I Will Fly Like A Bird
Jonathan Wilson, Marissa Simmons, Nathaniel Hill, and Jennifer Barrett in I Will Fly Like a Bird | Thompson Street Opera Company
Music by John Plant
Libretto by J. A. Wainwright
Thompson Street Opera Company, September 2019 (US premiere)

This beautiful chamber opera was written to honor the life and death of Robert Dziekanski, a Polish man who lost his life while trying to immigrate to Canada in 2007. It was written in 2012 for mezzo-soprano and baritone soloists, clarinet, string quartet and piano.

“Knowing when to step away and let an audience sit with their feelings is the sign of a terrific director, for it suggests a release of control that must be maintained most of the time to tell the story. Matsuda was not afraid to let his bird fly, and the audience was the recipient of his largess.”
- Aaron Hunt, Chicago Theatre Review

This show was a fascinating challenge to be working on a script based on real world events – it leads to serious thought about how to approach the facts of the event. You really need to analyze the event, the people attached to it, and make difficult decisions on which facts matter & which ones could turn into red herrings for the audience. There will be facets of the story can that inform your performers and enrich the story; there will be details that may be fascinating to you, but confusing to the audience, or that don’t serve the narrative presented in the libretto. After years of working on pieces of fiction, this was an excellent opportunity.

One major challenge of the piece was its intimate nature. The cast included only a baritone and mezzo voice – we had the opportunity to cast a few supers, but ended up deciding against it, focusing the story very tightly just on Robert and his mother. This decision made a lot of other variables fall into place rather nicely – if any character wasn’t explicitly mentioned in the libretto, they no longer had a place in this story. Information about them gave us some insight about the primary characters, but we knew that exploring factual details about their relationships wouldn’t improve the audience experience.

Music director Alexandra Enyart and the musicians were excellent advocates for Plant’s compelling score… Ross Kyo Matusuda’s stage direction was just as accomplished… [he] was most resourceful in utilizing the small, barren space…
- Lawrence A. Johnson, Chicago Classical Review

Directing opera is extremely rewarding. You have so many more narrative guides from everything you can intuit from the music & additional artistic collaborators in the form of your music director and the instrumentalists themselves. The additional pieces of the puzzle give you guidance (it’s much easier to agree on subtext when it’s given to you in the orchestration), and challenge your preconceived notions. Any actions you embark upon, or conceits for moments you develop, absolutely must be in agreement with the music. It’s a little easier having these additional signposts to guide your work, but it necessitates a deeper awareness of your creative choices as anything you try to force into a place it doesn’t musically belong will stick out like a sore thumb.

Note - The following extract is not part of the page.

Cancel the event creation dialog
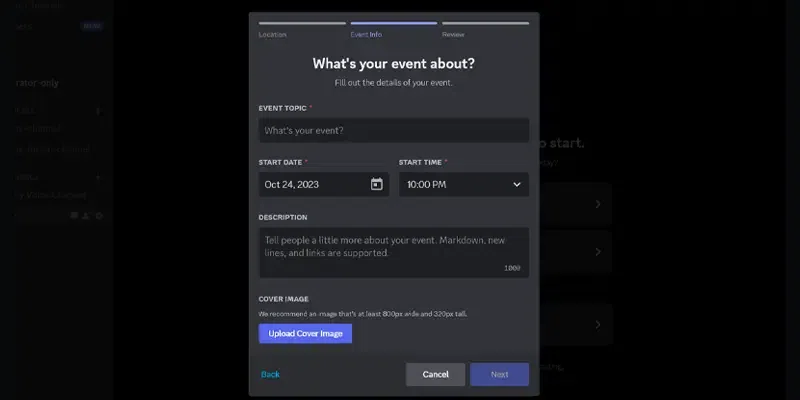pos(435,374)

During tech week of the opera, we were fortunate enough to have John Plant, the composer, join us. His enthusiasm and kindness were a joy during that stressful time. The production went off smoothly, and I believe we effectively used the black box theater at the Athenaeum well – the space was organized into a horseshoe, with the small orchestra front and center, playing spaces surrounding them on all sides, including an upstage platform. With a small pit, this helped us maintain good acoustic balance, easy sightlines, and allowed us to highlight the instrumentalists when the focus of the storytelling shifted more into their hands than the action onstage necessitated.